ここで,ゴーストに関してだが,士郎宗方氏のコメントによると,一般に個人という概念はその人の脳ではなく体全体を対象としている,ゴーストとは総体的肉体システムの状態であって,脳という容器に入っているエネルギーの塊ではないとある.すなわち,ゴーストとは脳のどこかに存在するものではないのである.草薙素子を例にとれば,彼女の本来の肉体は脳だけだが,脳があるからゴーストを持っているのではなく,脳と義体の全てが彼女のゴーストを形成しているということになるのだと思う.人形使いは,前話であらゆるネットを巡り,「自分の存在を知った」「自分は情報の海で発生した生命体だ」と言っている.すなわち,人形使いのゴーストはネットの至るところに存在しているのではないかと推測した.

 


草薙素子はバトーと共に,外務大臣をターゲットとした暗殺計画を阻止する作戦中にテロリストを射殺するが,作戦は外部に漏れており,草薙素子がテロリストを射殺する様子が報道されてしまう.その件で,草薙素子は法廷に出廷し,最終弁論の前に荒巻部長に,もし自分が死んでも無線の呼び出しチャンネルはそのままにしておいてくれと頼む.これは,どういう意味になのだろうか.荒巻部長はその後,トイレに行くと言って,草薙素子に逃走するチャンスを与える.法廷を出た草薙素子は,バトーにベッドから自身のボディのスペアパーツとグリーンの非常用ケースを忘れずに持ち出すように指示する.

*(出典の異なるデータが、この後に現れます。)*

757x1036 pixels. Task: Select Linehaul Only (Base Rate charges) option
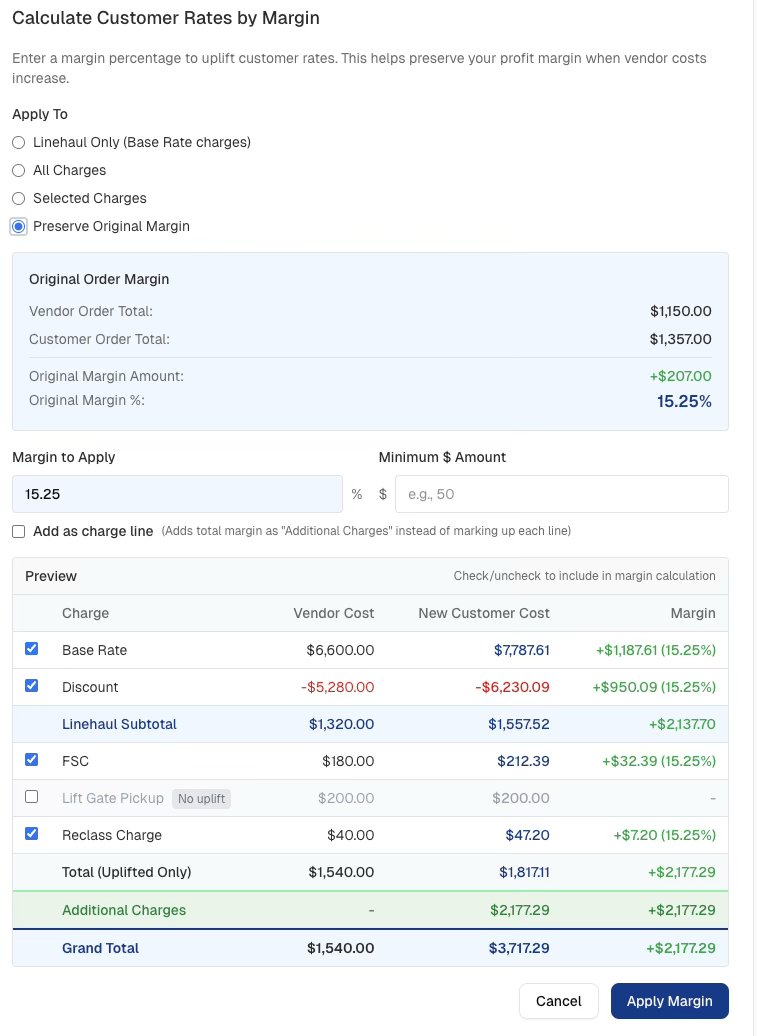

逃走した草薙素子は造顔作家を誘拐し,その人質と交換に完全装備燃料満タンの高速ヘリを要求する.それらのことは9課宛のメモに残されており,その場にはマスコミも来るので現場整理を急げという指示も含まれていた.人質を取った草薙素子は狙撃されてしまう.ただし,狙撃された草薙素子の脳はダミーであった.この狙撃は事前にイシカワがつかんでいるが,それらを荒巻部長が止める素ぶりを見せなかったのは,草薙素子がどのような行動を取るかを読んでいたのだろう.草薙素子の脳殻は外されており,バトーの車に乗っていた.